We proceed along the Jaffa road, past the Hôtel d'Europe on the right, and arrive at the large walled quadrangle of the Russian Buildings (on the right), which we may enter on the S. side. Immediately opposite the entrance are the French Consulate (PI. A, B, 2), on the right, and the Public Garden, on the left. The first of the Russian buildings on the left is the hospital with the druggist's store ; beyond it, the so-called Mission-house with the dwellings of the priests and rooms for wealthier pilgrims. To the right is the Russian Consulate (PI. 17). In the centre of the court stands the handsome Cathedral ; to the N. of it is the hospice for male pilgrims, to the E. that for female pilgrims. The church is spacious and richly decorated in the interior. Divine service generally takes place about 5 p.m. (best viewed from the gallery; good music). In the open space in front of the churoh lies a gigantic column (40 ft. by 5 ft.), cut out of the solid rock but, owing to a fracture, never completely severed from its bed. It is surrounded by a railing.
We leave the Russian Buildings by the gate in the N. wall. The large corner house on the left is the new hospice for pilgrims erected bv the Russian Palestine Society; opposite and to the N.E. is the German School. The road on the right leads to St. Paul's Church (see above). We regain the Jaffa Road, by the road on the left skirting the N. wall of the Russian Buildings. Here a road exactly opposite the N.W. corner of the Russian Buildings leads southwards to the large buildings of the German Catholic Hospice. On an eminence, at a little distance from the Jaffa road, we observe Ratisbonne's St. Peter's School for Arab boys. To the right, and nearer the Jaffa road, rises the Talitha Cumi (Mark v. 41: 'Damsel, I say unto thee, Arise !'), an orphanage for girls founded by the Rhenish-Westphalian deaconesses. In this well-organised building about a hundred Arab girls are educated. A similar establishment, at the back of the Russian buildings, towards the N., is Schneller's Syrian Orphanage for boys. — Farther from the town along the Jaffa road, we have on the left a number of newly established Jewish colonies, on the right the Austrian Consulate, then the Town Hospital, opposite which is a military station.

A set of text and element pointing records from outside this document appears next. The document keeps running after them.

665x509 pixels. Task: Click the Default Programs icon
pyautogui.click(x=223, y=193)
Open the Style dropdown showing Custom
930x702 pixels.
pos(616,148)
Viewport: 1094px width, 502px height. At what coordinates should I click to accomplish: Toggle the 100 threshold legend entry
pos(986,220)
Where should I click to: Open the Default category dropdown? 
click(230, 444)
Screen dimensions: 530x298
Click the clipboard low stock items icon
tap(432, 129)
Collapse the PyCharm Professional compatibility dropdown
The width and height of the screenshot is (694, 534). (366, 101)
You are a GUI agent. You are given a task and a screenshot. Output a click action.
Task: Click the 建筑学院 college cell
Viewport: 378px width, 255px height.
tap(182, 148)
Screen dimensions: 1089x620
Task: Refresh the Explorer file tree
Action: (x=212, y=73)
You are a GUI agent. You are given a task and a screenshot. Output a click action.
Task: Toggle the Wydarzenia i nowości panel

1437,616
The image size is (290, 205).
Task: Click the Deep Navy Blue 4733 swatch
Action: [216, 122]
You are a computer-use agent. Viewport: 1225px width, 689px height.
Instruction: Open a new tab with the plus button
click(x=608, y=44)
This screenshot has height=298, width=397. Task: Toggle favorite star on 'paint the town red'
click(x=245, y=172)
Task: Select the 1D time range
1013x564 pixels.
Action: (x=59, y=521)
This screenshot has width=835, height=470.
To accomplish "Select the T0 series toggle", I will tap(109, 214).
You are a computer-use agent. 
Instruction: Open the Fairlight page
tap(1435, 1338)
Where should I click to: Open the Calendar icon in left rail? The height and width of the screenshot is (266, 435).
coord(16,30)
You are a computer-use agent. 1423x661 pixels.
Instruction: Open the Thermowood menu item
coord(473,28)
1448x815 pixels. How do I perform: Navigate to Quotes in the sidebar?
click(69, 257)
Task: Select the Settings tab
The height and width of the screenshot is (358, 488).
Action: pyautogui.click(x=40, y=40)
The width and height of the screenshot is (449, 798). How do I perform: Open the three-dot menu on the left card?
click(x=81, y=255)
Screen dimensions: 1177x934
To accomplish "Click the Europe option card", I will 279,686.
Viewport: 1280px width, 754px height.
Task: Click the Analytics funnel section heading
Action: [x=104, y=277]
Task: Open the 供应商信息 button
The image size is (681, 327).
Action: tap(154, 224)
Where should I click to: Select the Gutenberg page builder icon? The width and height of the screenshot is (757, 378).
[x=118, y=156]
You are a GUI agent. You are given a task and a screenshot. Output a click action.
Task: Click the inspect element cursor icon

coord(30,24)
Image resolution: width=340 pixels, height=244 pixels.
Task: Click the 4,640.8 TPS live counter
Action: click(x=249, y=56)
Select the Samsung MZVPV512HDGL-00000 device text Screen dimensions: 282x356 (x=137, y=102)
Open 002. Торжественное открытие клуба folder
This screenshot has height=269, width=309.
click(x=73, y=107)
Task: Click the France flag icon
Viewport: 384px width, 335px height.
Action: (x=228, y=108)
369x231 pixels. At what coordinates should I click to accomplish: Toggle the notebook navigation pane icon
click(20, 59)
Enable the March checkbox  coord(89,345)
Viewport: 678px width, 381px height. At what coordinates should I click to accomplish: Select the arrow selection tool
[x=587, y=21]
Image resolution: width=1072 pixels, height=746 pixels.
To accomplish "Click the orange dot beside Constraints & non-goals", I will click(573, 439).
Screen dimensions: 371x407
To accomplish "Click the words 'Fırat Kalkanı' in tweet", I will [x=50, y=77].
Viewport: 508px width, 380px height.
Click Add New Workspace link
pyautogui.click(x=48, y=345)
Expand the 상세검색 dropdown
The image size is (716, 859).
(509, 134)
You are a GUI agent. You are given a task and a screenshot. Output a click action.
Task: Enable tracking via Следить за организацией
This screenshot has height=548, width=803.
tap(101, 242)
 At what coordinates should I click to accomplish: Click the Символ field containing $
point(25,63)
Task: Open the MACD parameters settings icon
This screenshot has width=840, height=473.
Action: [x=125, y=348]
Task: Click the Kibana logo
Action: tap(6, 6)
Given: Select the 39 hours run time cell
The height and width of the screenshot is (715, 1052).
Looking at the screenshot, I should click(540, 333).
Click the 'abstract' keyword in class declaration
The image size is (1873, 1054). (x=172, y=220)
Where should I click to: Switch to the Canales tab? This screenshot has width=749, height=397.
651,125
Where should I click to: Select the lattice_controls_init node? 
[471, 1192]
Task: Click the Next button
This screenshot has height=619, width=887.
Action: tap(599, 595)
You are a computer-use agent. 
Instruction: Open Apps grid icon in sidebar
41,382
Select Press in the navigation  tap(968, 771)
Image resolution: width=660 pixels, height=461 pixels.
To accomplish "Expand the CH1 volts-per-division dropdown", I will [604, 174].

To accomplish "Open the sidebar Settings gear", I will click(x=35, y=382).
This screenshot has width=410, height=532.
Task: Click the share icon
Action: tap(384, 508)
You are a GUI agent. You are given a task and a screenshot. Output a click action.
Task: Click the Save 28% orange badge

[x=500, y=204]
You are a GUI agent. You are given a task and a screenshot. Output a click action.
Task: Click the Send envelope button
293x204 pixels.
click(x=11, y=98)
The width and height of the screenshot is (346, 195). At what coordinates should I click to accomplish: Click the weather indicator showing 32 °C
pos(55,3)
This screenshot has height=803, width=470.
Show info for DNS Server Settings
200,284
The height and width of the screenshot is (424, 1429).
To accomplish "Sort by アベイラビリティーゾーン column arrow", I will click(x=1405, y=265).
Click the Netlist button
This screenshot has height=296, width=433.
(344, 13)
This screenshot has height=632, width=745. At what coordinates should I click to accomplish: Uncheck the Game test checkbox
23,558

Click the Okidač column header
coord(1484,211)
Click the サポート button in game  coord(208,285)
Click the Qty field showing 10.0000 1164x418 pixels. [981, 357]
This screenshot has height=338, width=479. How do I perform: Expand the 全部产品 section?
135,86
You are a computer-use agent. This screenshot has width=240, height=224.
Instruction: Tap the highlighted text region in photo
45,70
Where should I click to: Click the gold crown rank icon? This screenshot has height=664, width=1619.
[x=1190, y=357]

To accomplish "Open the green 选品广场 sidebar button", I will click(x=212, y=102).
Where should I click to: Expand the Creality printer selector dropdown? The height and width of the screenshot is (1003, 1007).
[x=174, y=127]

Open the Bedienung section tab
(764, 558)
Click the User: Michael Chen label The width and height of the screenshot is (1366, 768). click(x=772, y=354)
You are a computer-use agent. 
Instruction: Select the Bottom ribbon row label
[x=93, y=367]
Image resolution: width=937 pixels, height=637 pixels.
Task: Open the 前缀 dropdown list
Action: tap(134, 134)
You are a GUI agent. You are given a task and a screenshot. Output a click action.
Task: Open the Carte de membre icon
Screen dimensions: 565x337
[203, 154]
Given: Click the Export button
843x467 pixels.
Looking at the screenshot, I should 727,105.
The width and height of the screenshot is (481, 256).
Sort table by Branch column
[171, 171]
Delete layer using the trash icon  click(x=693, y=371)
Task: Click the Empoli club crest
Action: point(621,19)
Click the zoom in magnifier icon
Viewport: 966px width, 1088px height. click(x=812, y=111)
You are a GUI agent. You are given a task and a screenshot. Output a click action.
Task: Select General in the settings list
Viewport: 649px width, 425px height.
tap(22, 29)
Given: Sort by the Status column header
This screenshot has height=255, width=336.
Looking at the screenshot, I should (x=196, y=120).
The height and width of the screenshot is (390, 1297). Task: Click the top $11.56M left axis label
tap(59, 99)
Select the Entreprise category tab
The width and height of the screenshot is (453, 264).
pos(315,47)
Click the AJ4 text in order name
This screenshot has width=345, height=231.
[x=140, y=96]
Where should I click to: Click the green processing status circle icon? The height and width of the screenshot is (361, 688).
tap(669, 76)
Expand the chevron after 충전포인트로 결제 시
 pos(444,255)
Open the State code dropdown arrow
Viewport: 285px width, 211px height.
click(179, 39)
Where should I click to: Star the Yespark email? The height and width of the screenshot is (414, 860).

Returning to the town we take the road to the left by the Austrian Consulate. To the left are the girls' school and the new hospital of the English Mission to the Jews; to the right are the Jerusalem Hotel, the German Consulate, and the German Hospital. Farther on, to the left, we observe the School of the French sisters, then (a little back from the road) the British Consulate, the residence of Dr. Schick, the architect, and the Abyssinian Church. On the right again are the Russian home for women, the Rothschild girls' school, the Marienstift (p. 35), and the new Rothschild Hospital, behind it the German Jewish boys' school and orphanage. Here two roads meet : the one to the right leads past the German school and the Russian hospice for pilgrims (p. 82) to the N. gate of the Russian buildings; or we may take the road to the left past the American Consulate and the Rothschild girls' school, then cross the road from the Jaffa Gate to EnNebi Samwil (p. 114), and, passing through Jewish colonies, reach the Damascus Gate.